**CS 203 (2021 Fall) Assignment #2**

Student ID #:

Name:

Who else you discussed with when finishing the assignment:
(While you may have your partner do all the work, this will only hurt you when the midterm and final come around so don't do it.)
Please make sure that you explain how you derive each answer clearly. Simply equations with numbers or giving the resulting numbers/graphs will not satisfy the grading rubrics for full credits.

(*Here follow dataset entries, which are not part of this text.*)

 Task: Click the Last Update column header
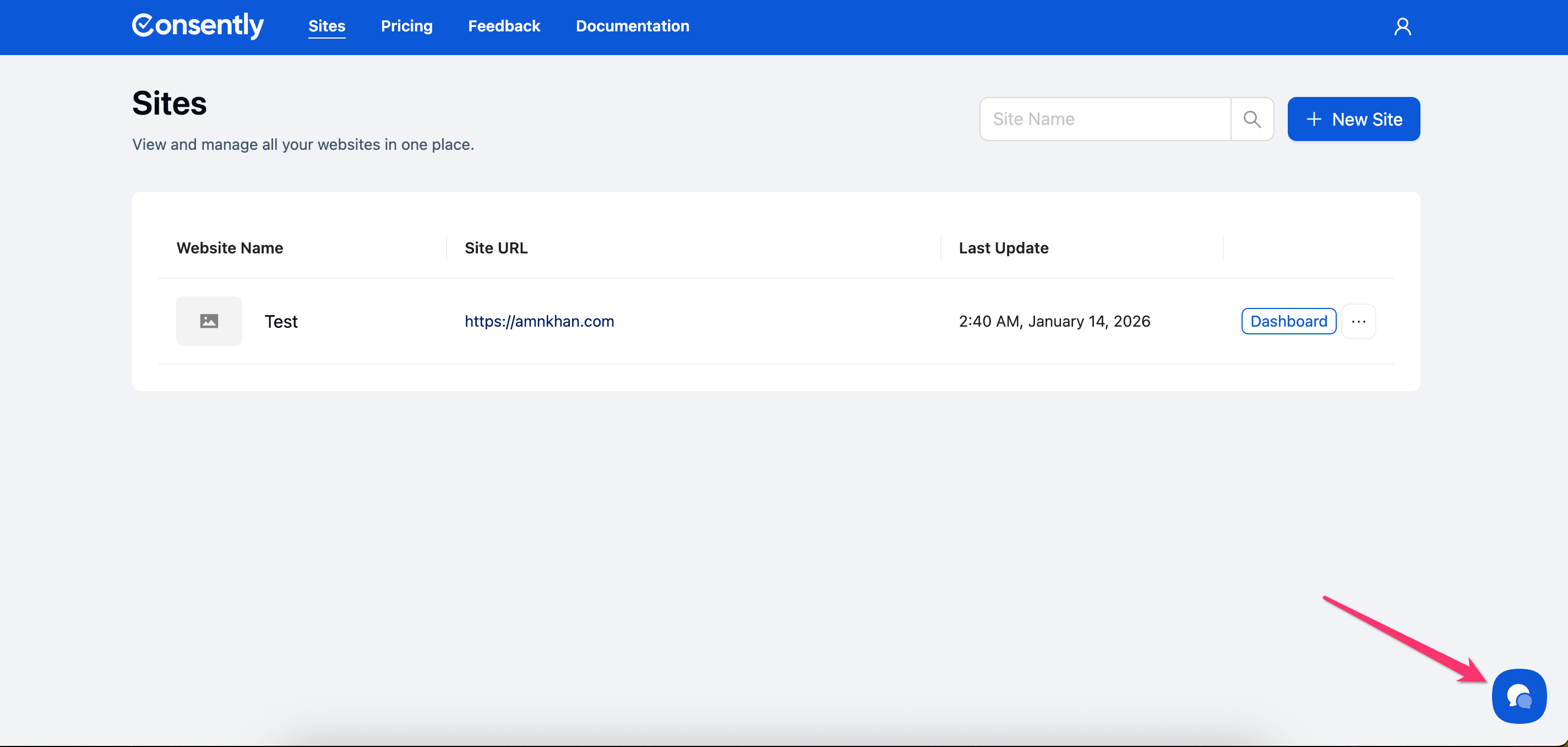click(x=1003, y=248)
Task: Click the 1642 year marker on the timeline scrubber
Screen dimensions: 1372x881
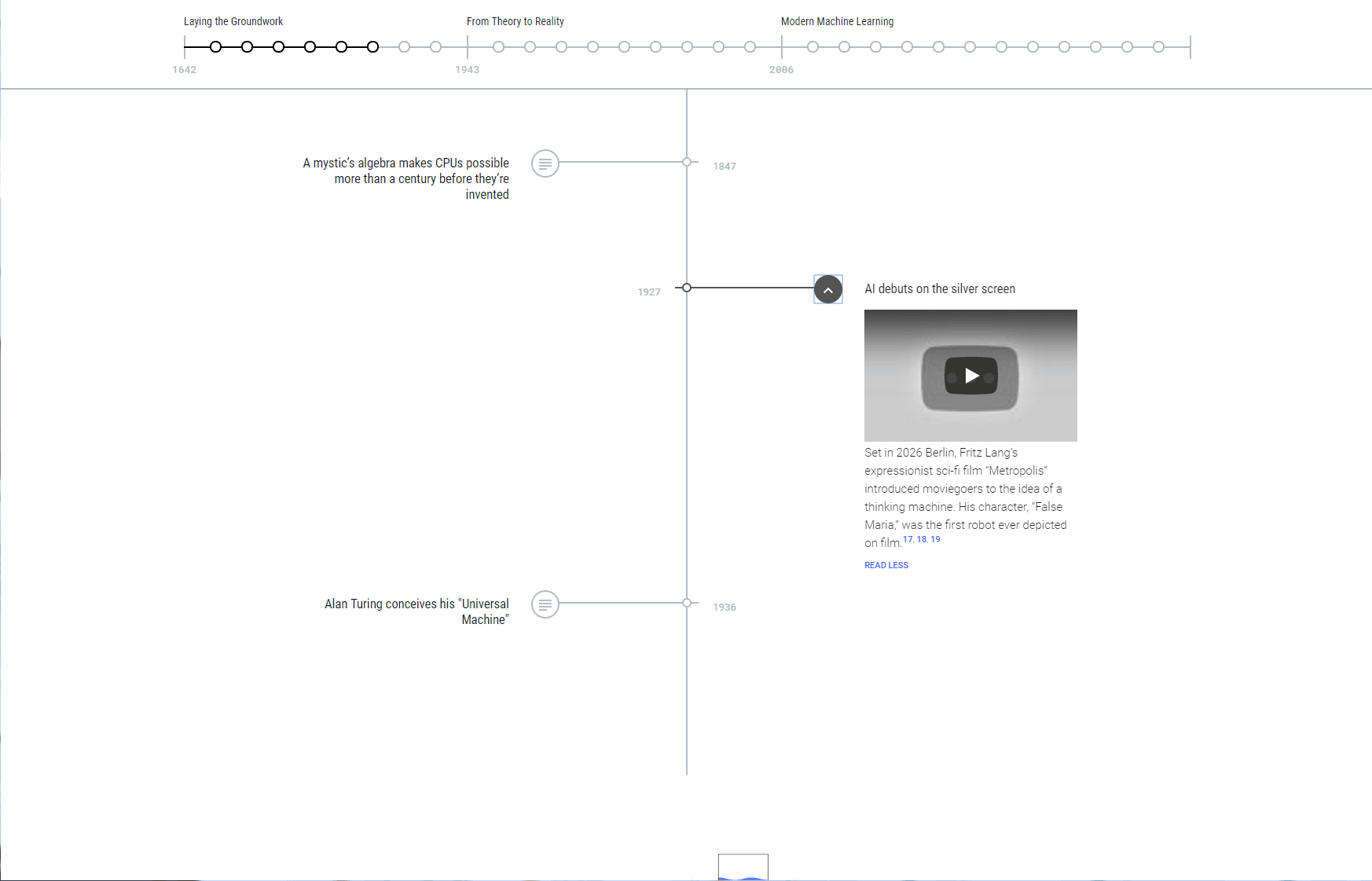Action: pyautogui.click(x=185, y=69)
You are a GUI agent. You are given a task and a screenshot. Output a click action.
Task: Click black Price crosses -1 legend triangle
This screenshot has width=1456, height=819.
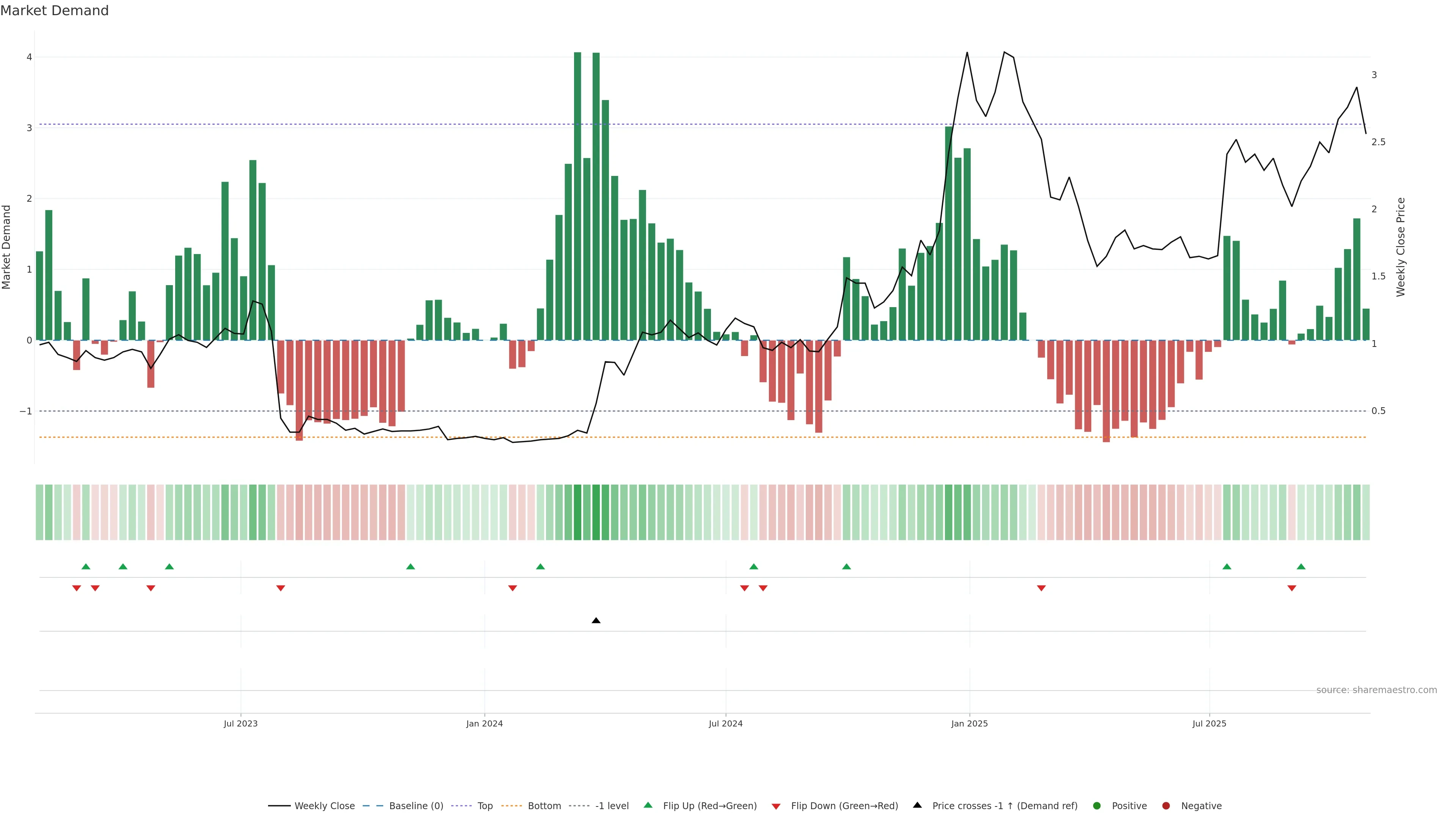coord(917,805)
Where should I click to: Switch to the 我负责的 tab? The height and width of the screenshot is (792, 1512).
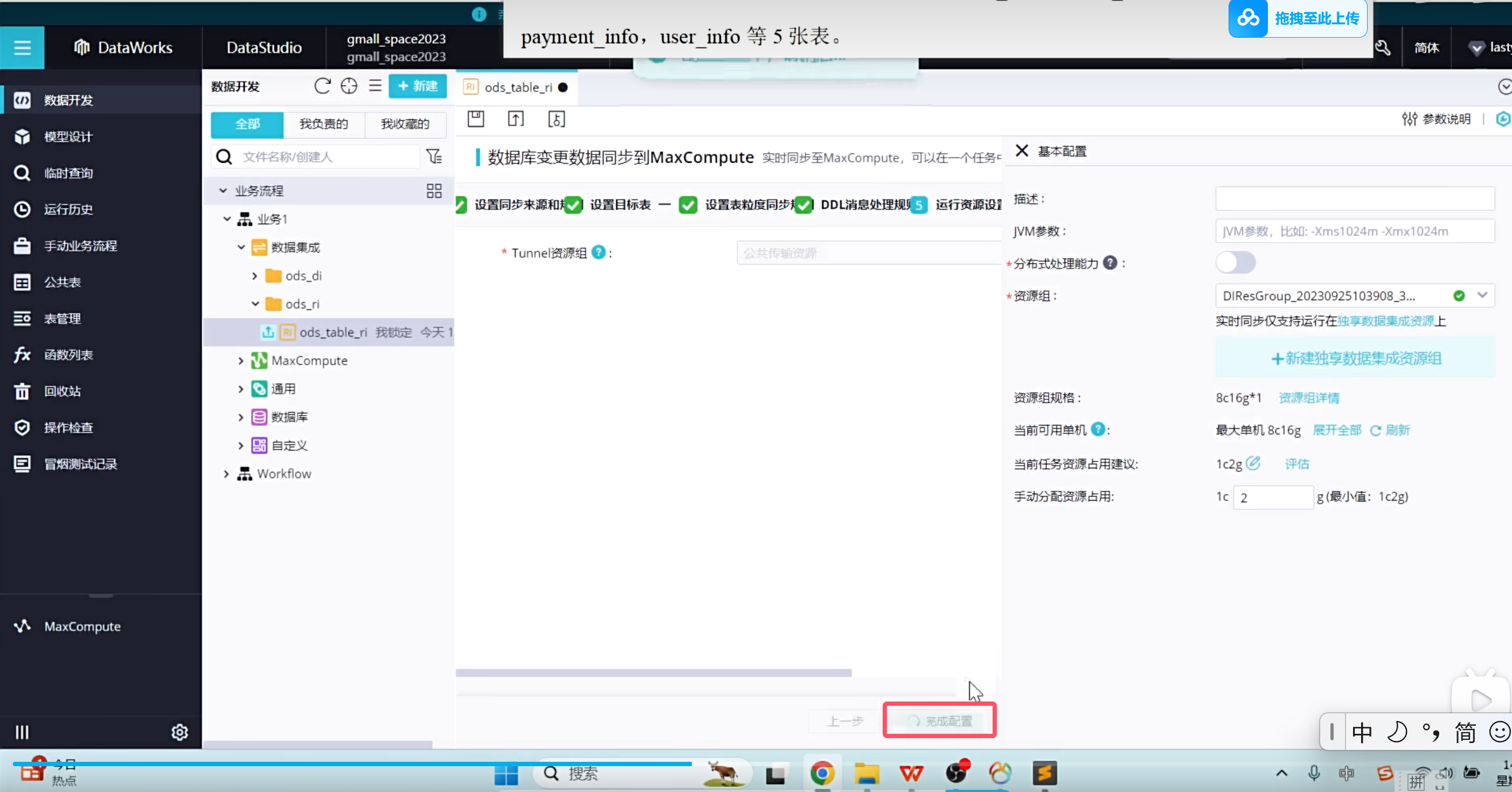coord(323,124)
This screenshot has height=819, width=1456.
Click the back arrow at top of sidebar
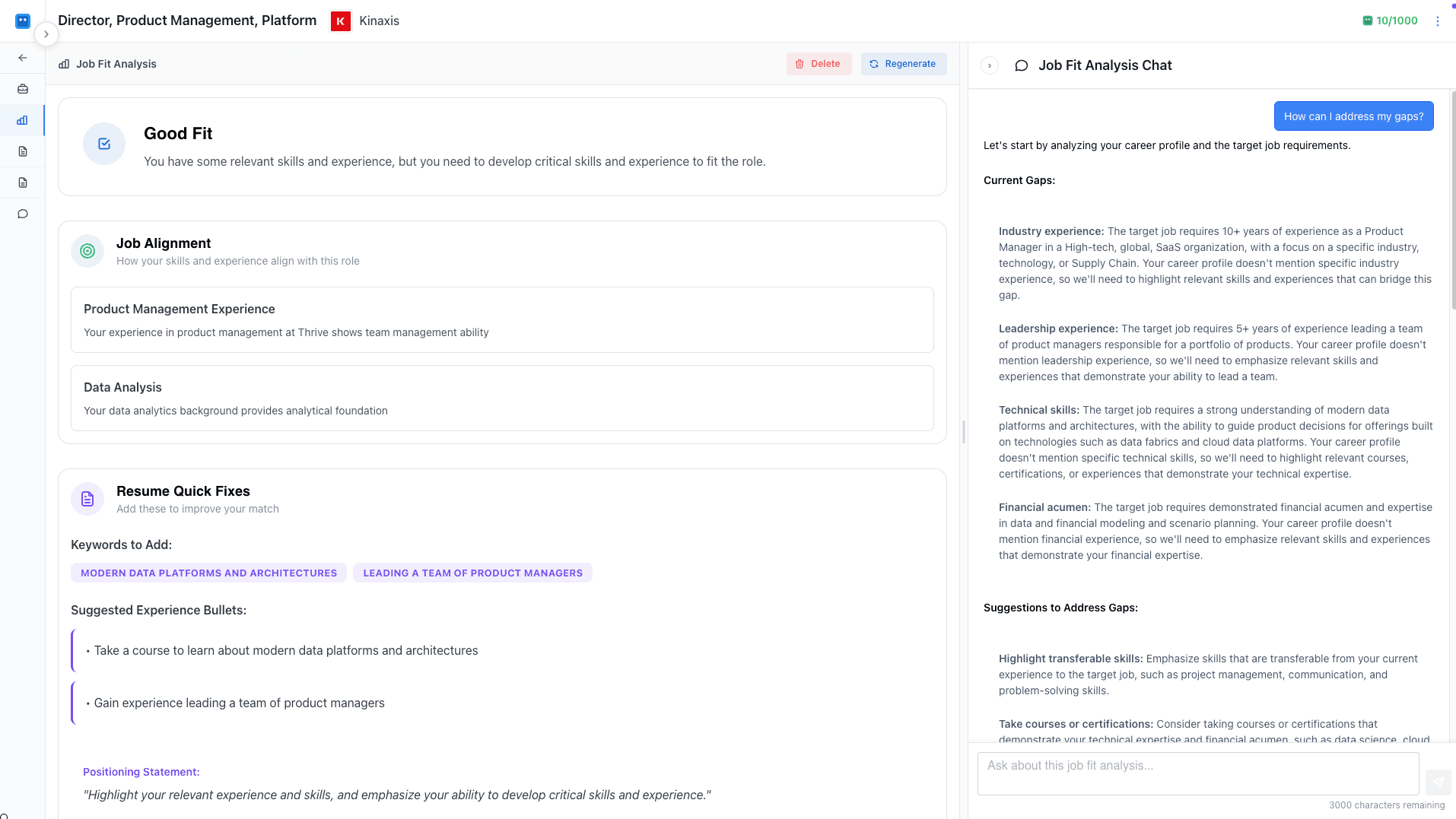tap(22, 57)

1. ﻿Consider the following matrix transpose code
int i, j ,k;
double \*A, \*B, \*C;
A = (double \*)malloc(sizeof(double)\*N\*N);
B = (double \*)malloc(sizeof(double)\*N\*N);
init\_data(A, N\*N);
for(i = 0; i < N; i++)
 for(j = 0; j < N; j++)
 B[i\*N+j] = A[j\*N+i];
// assume load A[j\*N+i] and then store B[i\*N+j]
output\_data(B, N\*N);
Assume that the starting address of array A is 0x20000 and array B is 0x40000. Assume N = 128. Assuming that you have an intel Core i7 processor that has a 32K, 8-way, 64-byte blocked L1 data blocked L1 data cache. Please answer the following questions:
	1. How many of the misses within the two-level nested for loop are compulsory misses? How many of them are conflict misses?
	2. Continued from the previous question, what’s the overall miss rate for the nested for-loop?
2. Smith and Goodman found that for a given small size, a direct-mapped instruction cache consistently outperformed a fully associative instruction cache using LRU replacement.
	1. Explain how this would be possible. (Hint: You can't explain this using the three C's (compulsory, capacity, conflict) model of cache misses because it "ignores" the cache policy.)
	2. Explain where replacement policy fits into the three C's model, and explain why this means that misses caused by replacement policy are "ignored"--or, more precisely, cannot in general be definitively classified--by the three C's model.
	3. Are there any replacement policies for the fully-associative cache that would outperform the direct-mapped cache? Ignore the policy of "do what a direct mapped cache would do."
3. You are building a system around a single-issue in-order processor running at 2 GHz and the processor has a base CPI of 1 if all memory accesses are hits. The only instructions that read or write data from memory are loads (20% of all instructions) and stores (5% of all instructions). The memory system for this computer is composed of a split L1 cache that imposes no penalty on hits. Both the I-cache and D-cache are direct mapped and hold 32KB each. You may assume the caches use write-allocate and write-back policies. The L1 I-cache has a 2% miss rate and the L1 D-cache has a 5% miss rate. Also, 50% of all blocks replaced from L1 D-cache are dirty. The 512KB write-back, unified L2 cache has an access time of 12ns. Of all memory references sent to the L2 cache in this system, 80% are satisfied without going to main memory. Also 25% of all blocks replaced are dirty. The main memory has an access latency of 60ns. What is the overall CPI, including memory accesses?